The speedup is due to:

  1. Linear ideally packed aligned layout in memory
  2. Designed for easy compiler optimization
  3. Autovectorization to SSE or Neon instructions where available
  4. SSE / Neon intrinsics when CPU support is detected

New classes

FastArray_4f32

This is an array made up of 4 32bit floats, corresponding to the __m128 SSE type and float32x4_t in Neon. Instead of having a loop in gdscript and calling a function multiple times, instead here the math functions take a from and to argument to pass the array range to apply the function to. This can either be used for either full 4 float data types (e.g. Quat, Plane) or Vector3 operations.

FastArray_2f32

An array of pairs of 32bit floats, for use with e.g. Vector2. The functions are all ranged Vector2 equivalents.

FastArray_4i32

4 32bit integers.

Vec4_i32

Simple Vector4 integer class. Can be used for passing values to FastArray_4i32 or for your own use.

ToDo

I have started making optional SSE versions of the functions. There is CPU detection code to detect CPU caps at startup, and dynamic dispatch to the fastest path supported by the hardware. The SSE code can be compiled out by switching out defines.
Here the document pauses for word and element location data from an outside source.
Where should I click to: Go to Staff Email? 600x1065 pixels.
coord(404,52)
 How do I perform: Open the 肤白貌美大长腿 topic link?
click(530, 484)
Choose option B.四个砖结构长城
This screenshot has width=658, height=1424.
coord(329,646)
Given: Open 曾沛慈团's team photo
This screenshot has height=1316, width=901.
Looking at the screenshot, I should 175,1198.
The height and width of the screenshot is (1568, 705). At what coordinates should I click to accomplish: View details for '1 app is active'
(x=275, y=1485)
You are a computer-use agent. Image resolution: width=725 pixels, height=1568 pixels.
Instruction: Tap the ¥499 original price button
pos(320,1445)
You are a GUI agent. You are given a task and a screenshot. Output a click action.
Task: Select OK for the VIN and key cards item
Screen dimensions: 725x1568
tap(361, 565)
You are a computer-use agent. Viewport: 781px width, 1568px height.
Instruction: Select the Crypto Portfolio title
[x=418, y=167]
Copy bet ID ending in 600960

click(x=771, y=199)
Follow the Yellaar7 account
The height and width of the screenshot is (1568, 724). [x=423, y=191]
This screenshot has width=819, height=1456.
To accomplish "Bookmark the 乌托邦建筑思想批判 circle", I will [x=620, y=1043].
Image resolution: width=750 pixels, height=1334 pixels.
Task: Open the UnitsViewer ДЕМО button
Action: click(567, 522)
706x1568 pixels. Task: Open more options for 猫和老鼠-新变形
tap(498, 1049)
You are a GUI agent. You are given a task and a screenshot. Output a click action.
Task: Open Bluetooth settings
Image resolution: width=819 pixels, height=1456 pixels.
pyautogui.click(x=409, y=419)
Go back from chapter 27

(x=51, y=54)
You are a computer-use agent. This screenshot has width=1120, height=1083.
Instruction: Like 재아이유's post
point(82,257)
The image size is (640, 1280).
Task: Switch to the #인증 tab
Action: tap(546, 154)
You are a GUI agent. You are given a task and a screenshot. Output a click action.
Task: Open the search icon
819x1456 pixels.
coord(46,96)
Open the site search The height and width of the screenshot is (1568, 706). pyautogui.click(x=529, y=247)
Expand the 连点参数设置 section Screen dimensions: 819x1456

The architecture specific code is compiled in separate translation units, with specific compiler flags set in the scons SCsub. This is to prevent higher version code being generated by the compiler and used in hardware that does not support it (which would cause a crash). This is indicated by the gcc docs and the technique used by google chrome.

See:

https://gcc.gnu.org/onlinedocs/gcc-4.5.3/gcc/i386-and-x86_002d64-Options.html https://randomascii.wordpress.com/2016/12/05/vc-archavx-option-unsafe-at-any-speed/

FastArray_4f32 Functions

Functions include:

  • read / writing elements and reserving array
  • read / writing as pool arrays
  • add, subtract, multiply, divide
  • sqrt, inverse sqrt, reciprocal
  • vec3: dot, cross, unit cross, normalize
  • vec3: length, length squared
  • vec3: xform, inverse xform

Example

const size = 5000000

func TestSIMD():

	# create SIMD array
	var arr = FastArray_4f32.new()
	arr.reserve(size)

	# fill
	for i in range (size):
		arr.write(i, Quat(1, 1, 1, 1))

	# perform ranged function (single instruction, multiple data)
	arr.value_add(Quat(1, 1, 1, 1), 0, size)

	# read
	var q : Quat
	for i in range (size):
		q = arr.read(i)
		# do something with q

FastArray_2f32 Functions

  • read / write, reserve
  • add, subtract, multiply, divide
  • sqrt, inverse sqrt, reciprocal
  • dot, cross, normalize
  • length, length squared

ToDo

  • Thread safety
  • Alignment
  • Strided generic versions of functions (for use on external arrays)

Notes

As yet some operations are difficult / impossible to autovectorize and require compiling without disabling intrinsics for maximum speed. These include sqrt, inverse sqrt and operations which depend on these.